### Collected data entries

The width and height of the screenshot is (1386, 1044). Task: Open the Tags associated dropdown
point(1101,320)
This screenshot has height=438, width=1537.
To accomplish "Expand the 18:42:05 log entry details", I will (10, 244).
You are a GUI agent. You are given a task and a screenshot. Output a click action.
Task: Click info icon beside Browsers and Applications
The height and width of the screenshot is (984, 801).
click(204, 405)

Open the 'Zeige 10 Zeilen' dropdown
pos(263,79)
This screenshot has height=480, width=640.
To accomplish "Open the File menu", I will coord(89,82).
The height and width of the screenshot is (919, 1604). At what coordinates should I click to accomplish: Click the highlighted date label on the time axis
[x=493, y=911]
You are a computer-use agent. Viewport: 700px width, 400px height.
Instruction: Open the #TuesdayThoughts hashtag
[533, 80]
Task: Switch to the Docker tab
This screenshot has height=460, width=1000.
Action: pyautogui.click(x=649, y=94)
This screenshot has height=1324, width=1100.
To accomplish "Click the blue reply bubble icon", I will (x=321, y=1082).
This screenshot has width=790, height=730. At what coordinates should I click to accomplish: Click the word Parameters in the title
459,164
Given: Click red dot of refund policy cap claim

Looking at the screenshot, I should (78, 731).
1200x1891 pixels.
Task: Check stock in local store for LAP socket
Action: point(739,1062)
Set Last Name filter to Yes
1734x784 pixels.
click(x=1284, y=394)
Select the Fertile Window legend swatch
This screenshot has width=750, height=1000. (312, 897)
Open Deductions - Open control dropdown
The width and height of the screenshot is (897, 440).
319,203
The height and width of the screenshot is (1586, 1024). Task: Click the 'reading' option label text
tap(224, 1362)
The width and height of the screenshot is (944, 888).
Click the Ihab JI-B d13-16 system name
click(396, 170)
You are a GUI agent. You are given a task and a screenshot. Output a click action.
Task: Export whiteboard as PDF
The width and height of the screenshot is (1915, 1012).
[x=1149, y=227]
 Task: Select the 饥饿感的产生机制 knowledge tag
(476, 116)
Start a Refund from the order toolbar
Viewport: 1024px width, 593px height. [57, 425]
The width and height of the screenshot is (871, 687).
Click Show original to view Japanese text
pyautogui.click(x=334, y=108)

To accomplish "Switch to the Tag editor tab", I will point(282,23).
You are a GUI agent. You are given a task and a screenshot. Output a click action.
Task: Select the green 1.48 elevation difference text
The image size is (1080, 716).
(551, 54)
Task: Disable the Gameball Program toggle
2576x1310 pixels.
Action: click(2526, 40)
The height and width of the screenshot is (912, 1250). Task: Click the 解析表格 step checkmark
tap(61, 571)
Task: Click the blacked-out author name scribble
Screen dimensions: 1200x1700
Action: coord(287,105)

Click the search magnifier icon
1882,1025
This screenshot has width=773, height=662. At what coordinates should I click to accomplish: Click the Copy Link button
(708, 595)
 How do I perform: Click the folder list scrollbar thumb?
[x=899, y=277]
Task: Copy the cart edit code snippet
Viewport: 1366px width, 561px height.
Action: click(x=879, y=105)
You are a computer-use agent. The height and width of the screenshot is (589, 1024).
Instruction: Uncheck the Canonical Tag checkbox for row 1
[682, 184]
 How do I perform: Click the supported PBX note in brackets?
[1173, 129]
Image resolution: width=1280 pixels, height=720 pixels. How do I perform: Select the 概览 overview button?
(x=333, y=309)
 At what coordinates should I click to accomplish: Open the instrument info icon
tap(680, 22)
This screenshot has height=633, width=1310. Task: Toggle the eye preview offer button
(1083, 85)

### YOUR TASK
Using the data above, restate every record word for word.

### TASK OUTPUT
The width and height of the screenshot is (1386, 1044). Task: Open the Tags associated dropdown
point(1101,320)
This screenshot has height=438, width=1537.
To accomplish "Expand the 18:42:05 log entry details", I will (10, 244).
You are a GUI agent. You are given a task and a screenshot. Output a click action.
Task: Click info icon beside Browsers and Applications
The height and width of the screenshot is (984, 801).
click(204, 405)

Open the 'Zeige 10 Zeilen' dropdown
pos(263,79)
This screenshot has height=480, width=640.
To accomplish "Open the File menu", I will coord(89,82).
The height and width of the screenshot is (919, 1604). At what coordinates should I click to accomplish: Click the highlighted date label on the time axis
[x=493, y=911]
You are a computer-use agent. Viewport: 700px width, 400px height.
Instruction: Open the #TuesdayThoughts hashtag
[533, 80]
Task: Switch to the Docker tab
This screenshot has height=460, width=1000.
Action: pyautogui.click(x=649, y=94)
This screenshot has height=1324, width=1100.
To accomplish "Click the blue reply bubble icon", I will (x=321, y=1082).
This screenshot has width=790, height=730. At what coordinates should I click to accomplish: Click the word Parameters in the title
459,164
Given: Click red dot of refund policy cap claim

Looking at the screenshot, I should (78, 731).
1200x1891 pixels.
Task: Check stock in local store for LAP socket
Action: point(739,1062)
Set Last Name filter to Yes
1734x784 pixels.
click(x=1284, y=394)
Select the Fertile Window legend swatch
This screenshot has width=750, height=1000. (312, 897)
Open Deductions - Open control dropdown
The width and height of the screenshot is (897, 440).
319,203
The height and width of the screenshot is (1586, 1024). Task: Click the 'reading' option label text
tap(224, 1362)
The width and height of the screenshot is (944, 888).
Click the Ihab JI-B d13-16 system name
click(396, 170)
You are a GUI agent. You are given a task and a screenshot. Output a click action.
Task: Export whiteboard as PDF
The width and height of the screenshot is (1915, 1012).
[x=1149, y=227]
 Task: Select the 饥饿感的产生机制 knowledge tag
(476, 116)
Start a Refund from the order toolbar
Viewport: 1024px width, 593px height. [57, 425]
The width and height of the screenshot is (871, 687).
Click Show original to view Japanese text
pyautogui.click(x=334, y=108)

To accomplish "Switch to the Tag editor tab", I will point(282,23).
You are a GUI agent. You are given a task and a screenshot. Output a click action.
Task: Select the green 1.48 elevation difference text
The image size is (1080, 716).
(551, 54)
Task: Disable the Gameball Program toggle
2576x1310 pixels.
Action: click(2526, 40)
The height and width of the screenshot is (912, 1250). Task: Click the 解析表格 step checkmark
tap(61, 571)
Task: Click the blacked-out author name scribble
Screen dimensions: 1200x1700
Action: coord(287,105)

Click the search magnifier icon
1882,1025
This screenshot has width=773, height=662. At what coordinates should I click to accomplish: Click the Copy Link button
(708, 595)
 How do I perform: Click the folder list scrollbar thumb?
[x=899, y=277]
Task: Copy the cart edit code snippet
Viewport: 1366px width, 561px height.
Action: click(x=879, y=105)
You are a computer-use agent. The height and width of the screenshot is (589, 1024).
Instruction: Uncheck the Canonical Tag checkbox for row 1
[682, 184]
 How do I perform: Click the supported PBX note in brackets?
[1173, 129]
Image resolution: width=1280 pixels, height=720 pixels. How do I perform: Select the 概览 overview button?
(x=333, y=309)
 At what coordinates should I click to accomplish: Open the instrument info icon
tap(680, 22)
This screenshot has height=633, width=1310. Task: Toggle the eye preview offer button
(1083, 85)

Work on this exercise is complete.